- **Given instruction**
Can you reproduce every one of the records below word for word, line by line, in the same order?

- **Available data**
****************

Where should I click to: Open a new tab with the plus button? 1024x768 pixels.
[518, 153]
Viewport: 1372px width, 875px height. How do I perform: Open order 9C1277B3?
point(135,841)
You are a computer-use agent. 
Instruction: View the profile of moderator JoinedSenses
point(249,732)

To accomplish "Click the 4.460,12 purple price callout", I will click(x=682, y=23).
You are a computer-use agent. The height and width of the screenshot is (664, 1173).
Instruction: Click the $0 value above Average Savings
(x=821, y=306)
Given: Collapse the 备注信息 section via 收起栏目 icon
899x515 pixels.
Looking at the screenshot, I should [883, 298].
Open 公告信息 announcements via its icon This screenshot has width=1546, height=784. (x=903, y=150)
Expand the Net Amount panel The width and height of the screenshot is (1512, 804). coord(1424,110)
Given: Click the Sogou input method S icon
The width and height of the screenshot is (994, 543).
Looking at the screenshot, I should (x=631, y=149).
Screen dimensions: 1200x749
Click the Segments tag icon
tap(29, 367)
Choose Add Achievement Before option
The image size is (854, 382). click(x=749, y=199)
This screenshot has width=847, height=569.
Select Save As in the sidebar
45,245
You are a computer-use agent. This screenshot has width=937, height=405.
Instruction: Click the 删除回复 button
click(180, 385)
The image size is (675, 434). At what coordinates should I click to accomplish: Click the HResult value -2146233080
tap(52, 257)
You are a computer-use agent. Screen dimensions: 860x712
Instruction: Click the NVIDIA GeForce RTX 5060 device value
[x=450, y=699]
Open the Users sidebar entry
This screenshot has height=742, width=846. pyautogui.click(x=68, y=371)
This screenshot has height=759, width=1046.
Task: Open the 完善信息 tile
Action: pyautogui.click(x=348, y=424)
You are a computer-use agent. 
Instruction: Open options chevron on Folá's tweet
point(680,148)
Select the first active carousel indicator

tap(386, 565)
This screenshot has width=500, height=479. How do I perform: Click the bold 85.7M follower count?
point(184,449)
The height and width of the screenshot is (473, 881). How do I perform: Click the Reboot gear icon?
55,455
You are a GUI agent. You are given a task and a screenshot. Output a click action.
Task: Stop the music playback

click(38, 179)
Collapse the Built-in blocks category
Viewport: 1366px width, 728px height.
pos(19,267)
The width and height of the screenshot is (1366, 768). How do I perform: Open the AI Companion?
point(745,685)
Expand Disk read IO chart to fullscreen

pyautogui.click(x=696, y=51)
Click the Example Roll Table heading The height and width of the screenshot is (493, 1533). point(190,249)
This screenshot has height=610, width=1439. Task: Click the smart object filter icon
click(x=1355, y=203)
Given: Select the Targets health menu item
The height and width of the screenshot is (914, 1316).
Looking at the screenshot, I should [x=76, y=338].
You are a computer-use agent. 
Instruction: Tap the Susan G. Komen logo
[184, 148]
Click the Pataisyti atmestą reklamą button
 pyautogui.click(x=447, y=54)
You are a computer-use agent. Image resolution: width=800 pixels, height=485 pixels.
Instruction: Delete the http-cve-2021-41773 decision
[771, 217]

****************

- **Answer for this exercise**
Where should I click to: Open a new tab with the plus button? 1024x768 pixels.
[518, 153]
Viewport: 1372px width, 875px height. How do I perform: Open order 9C1277B3?
point(135,841)
You are a computer-use agent. 
Instruction: View the profile of moderator JoinedSenses
point(249,732)

To accomplish "Click the 4.460,12 purple price callout", I will click(x=682, y=23).
You are a computer-use agent. The height and width of the screenshot is (664, 1173).
Instruction: Click the $0 value above Average Savings
(x=821, y=306)
Given: Collapse the 备注信息 section via 收起栏目 icon
899x515 pixels.
Looking at the screenshot, I should [883, 298].
Open 公告信息 announcements via its icon This screenshot has width=1546, height=784. (x=903, y=150)
Expand the Net Amount panel The width and height of the screenshot is (1512, 804). coord(1424,110)
Given: Click the Sogou input method S icon
The width and height of the screenshot is (994, 543).
Looking at the screenshot, I should (x=631, y=149).
Screen dimensions: 1200x749
Click the Segments tag icon
tap(29, 367)
Choose Add Achievement Before option
The image size is (854, 382). click(x=749, y=199)
This screenshot has width=847, height=569.
Select Save As in the sidebar
45,245
You are a computer-use agent. This screenshot has width=937, height=405.
Instruction: Click the 删除回复 button
click(180, 385)
The image size is (675, 434). At what coordinates should I click to accomplish: Click the HResult value -2146233080
tap(52, 257)
You are a computer-use agent. Screen dimensions: 860x712
Instruction: Click the NVIDIA GeForce RTX 5060 device value
[x=450, y=699]
Open the Users sidebar entry
This screenshot has height=742, width=846. pyautogui.click(x=68, y=371)
This screenshot has height=759, width=1046.
Task: Open the 完善信息 tile
Action: pyautogui.click(x=348, y=424)
You are a computer-use agent. 
Instruction: Open options chevron on Folá's tweet
point(680,148)
Select the first active carousel indicator

tap(386, 565)
This screenshot has width=500, height=479. How do I perform: Click the bold 85.7M follower count?
point(184,449)
The height and width of the screenshot is (473, 881). How do I perform: Click the Reboot gear icon?
55,455
You are a GUI agent. You are given a task and a screenshot. Output a click action.
Task: Stop the music playback

click(38, 179)
Collapse the Built-in blocks category
Viewport: 1366px width, 728px height.
pos(19,267)
The width and height of the screenshot is (1366, 768). How do I perform: Open the AI Companion?
point(745,685)
Expand Disk read IO chart to fullscreen

pyautogui.click(x=696, y=51)
Click the Example Roll Table heading The height and width of the screenshot is (493, 1533). point(190,249)
This screenshot has height=610, width=1439. Task: Click the smart object filter icon
click(x=1355, y=203)
Given: Select the Targets health menu item
The height and width of the screenshot is (914, 1316).
Looking at the screenshot, I should [x=76, y=338].
You are a computer-use agent. 
Instruction: Tap the Susan G. Komen logo
[184, 148]
Click the Pataisyti atmestą reklamą button
 pyautogui.click(x=447, y=54)
You are a computer-use agent. Image resolution: width=800 pixels, height=485 pixels.
Instruction: Delete the http-cve-2021-41773 decision
[771, 217]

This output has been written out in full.